Growing up with his younger sister, he usually had to prepare meals for her.
"I remember one day I was making cabbage and I accidentally put curry in it, and my sister laughed at me so bad it brought tears to my eyes, and I looked at her and said, 'Watch and see, I'm gonna be a great chef one day.'
"That inspiration started building from there, from that mistake. I took a negative and turned it into something positive."
Later, they moved to Steer Town, St Ann, where things didn't get any better, even as he started attending Marcus Garvey Technical High School.
"My mom was dating a guy who was living in Steer Town and that's where a rough patch of my life transpired. I lived in Steer Town during the teenage years of my life going to Marcus Garvey. The man didn't really like me and my sister so every now and then he would get on me and my sister and my mother."
At the point when he finished high school, he was forced out of the house.

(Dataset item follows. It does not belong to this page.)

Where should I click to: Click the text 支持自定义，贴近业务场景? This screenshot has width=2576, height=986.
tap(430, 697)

"One night he came in and he was angry about something and he was like, 'I don't want your damn kids in the house! I want all a unnu to leave.' So to lessen the stress of the problem I got up that night and packed my bag with two little pieces of clothes and said, 'Mom I'm leaving.'
She responded: 'Where you going?'
"I don't know, but I can't stay in this house because this man is going to kill either you or me or my sister."
Simpson went down the street and sat on a wall. His mom joined him, crying.

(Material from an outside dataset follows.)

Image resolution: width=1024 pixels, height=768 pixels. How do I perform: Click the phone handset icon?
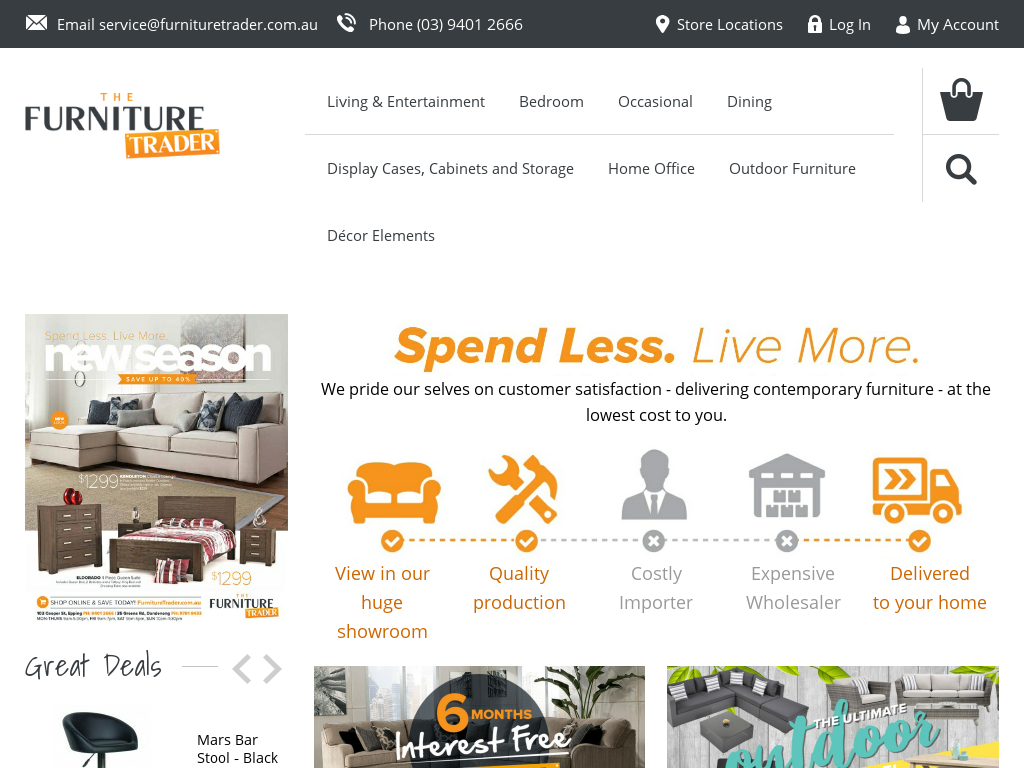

"I asked her, what do you want me to do? I can't stay here."
At that time, however, he had just started working at a hotel in the area. So that night he went to work as usual.
After his shift ended he had nowhere to go.
"I started hiding and sleeping on the hotel premises at night, mostly in the golf cart room, until I got caught one night. The manager who caught me reported me, I got a warning.
The following night I still didn't have anywhere to go, all I did was to find somewhere else in the hotel to sleep. Until I got caught again".
He eventually got a room to share, which he did for a while.
"One evening they were giving away cruise ship jobs in St Ann's Bay with Mr Joe Dawkins," he recalled. A friend encouraged him to go. So he did. This was around 1990 when he was around 18 years old.
Six months later, the job was confirmed. But he had to buy his ticket to the USA to take up the offer. He had no money.
"My mom called a friend of hers in Canada, the friend took my information and booked the flight. Even now I don't know who this person is. My life took off from there."
Simpson's big break
Simpson spent around nine years working on the cruise ship Royal Caribbean, before moving to Disney World in Orlando, Florida, and later, New York. In New York, he worked at various hotels and restaurants, including Red Lobster and Dinosaur Bar-B-Que, before being appointed executive chef at BB King.
There is a lot more to his story than what you read here and Simpson has used his experience as a motivating factor for young people, as he journeyed to several schools across the island to speak. Despite his humble and rough beginnings, he has been able to excel and become a top name in his chosen field. Others, too, he believes, can do it, if encouraged.
After a successful first year in 2016, Simpson returned to Jamaica in April to continue impressing on the youth the importance of working hard and remaining focused on their goal.